La spiegazione della dott.ssa Desplats

La ricerca ha messo in luce come consumare i pasti entro una finestra temporale di 10 ore possa non solo proteggere dalla demenza, ma anche alleviarne i sintomi. La neuroscenziata Dott.ssa Paula Desplats dell’Università della California a San Diego ha guidato lo studio, spinta dalla sua esperienza personale: «Purtroppo l’Alzheimer ha toccato la mia famiglia e ho sempre voluto fare scienza traslazionale e in qualche modo raggiungere i pazienti», ha dichiarato. Questo tipo di alimentazione, facile da integrare nella quotidianità, potrebbe rappresentare una nuova strategia difensiva contro la progressione della malattia.

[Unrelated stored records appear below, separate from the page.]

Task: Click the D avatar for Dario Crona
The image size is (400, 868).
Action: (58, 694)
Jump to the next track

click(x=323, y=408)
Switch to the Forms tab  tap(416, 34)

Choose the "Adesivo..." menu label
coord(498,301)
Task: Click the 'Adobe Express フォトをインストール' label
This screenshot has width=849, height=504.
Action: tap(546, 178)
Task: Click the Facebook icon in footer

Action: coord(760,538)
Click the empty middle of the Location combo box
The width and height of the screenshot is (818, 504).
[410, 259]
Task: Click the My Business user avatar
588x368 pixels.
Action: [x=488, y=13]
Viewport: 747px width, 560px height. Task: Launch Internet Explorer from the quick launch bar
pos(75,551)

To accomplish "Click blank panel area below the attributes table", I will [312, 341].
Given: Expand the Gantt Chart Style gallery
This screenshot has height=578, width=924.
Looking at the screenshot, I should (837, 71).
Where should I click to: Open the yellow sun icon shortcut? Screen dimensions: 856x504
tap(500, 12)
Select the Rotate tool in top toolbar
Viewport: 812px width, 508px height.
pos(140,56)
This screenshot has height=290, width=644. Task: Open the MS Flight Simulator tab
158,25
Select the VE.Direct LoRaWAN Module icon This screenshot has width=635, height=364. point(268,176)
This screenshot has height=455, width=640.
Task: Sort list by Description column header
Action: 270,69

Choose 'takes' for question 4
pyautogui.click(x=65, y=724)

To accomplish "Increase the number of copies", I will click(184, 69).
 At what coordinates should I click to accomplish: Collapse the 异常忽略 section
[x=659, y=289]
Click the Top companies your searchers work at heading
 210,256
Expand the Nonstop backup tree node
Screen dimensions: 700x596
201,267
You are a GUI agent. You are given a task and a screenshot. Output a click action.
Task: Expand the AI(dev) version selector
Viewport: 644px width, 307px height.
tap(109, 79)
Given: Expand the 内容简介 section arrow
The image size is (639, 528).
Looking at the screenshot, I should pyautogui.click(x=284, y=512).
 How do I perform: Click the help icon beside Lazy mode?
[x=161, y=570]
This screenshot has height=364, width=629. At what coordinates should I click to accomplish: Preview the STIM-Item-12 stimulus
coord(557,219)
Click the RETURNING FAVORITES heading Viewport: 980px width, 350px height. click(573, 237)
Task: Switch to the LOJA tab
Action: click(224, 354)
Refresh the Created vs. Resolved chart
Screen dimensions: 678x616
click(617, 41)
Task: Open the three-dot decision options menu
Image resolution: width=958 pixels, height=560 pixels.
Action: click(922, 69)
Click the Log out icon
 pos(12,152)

Ma cosa rende il pasto a orari limitati così efficace? Gli scienziati hanno osservato che ben l’80% dei pazienti Alzheimer sperimenta disfunzioni del ritmo circadiano, tra cui problemi di sonno e prestazioni cognitive ridotte durante la notte. Spesso si manifestano stati di confusione che espongono i pazienti a rischi maggiori, richiedendo un supporto assistenziale più intenso. Il digiuno circadiano, variante del digiuno intermittente, propone di concentrare l’assunzione di cibo in un arco di tempo durante le ore più attive del giorno, seguito da un lungo periodo di digiuno.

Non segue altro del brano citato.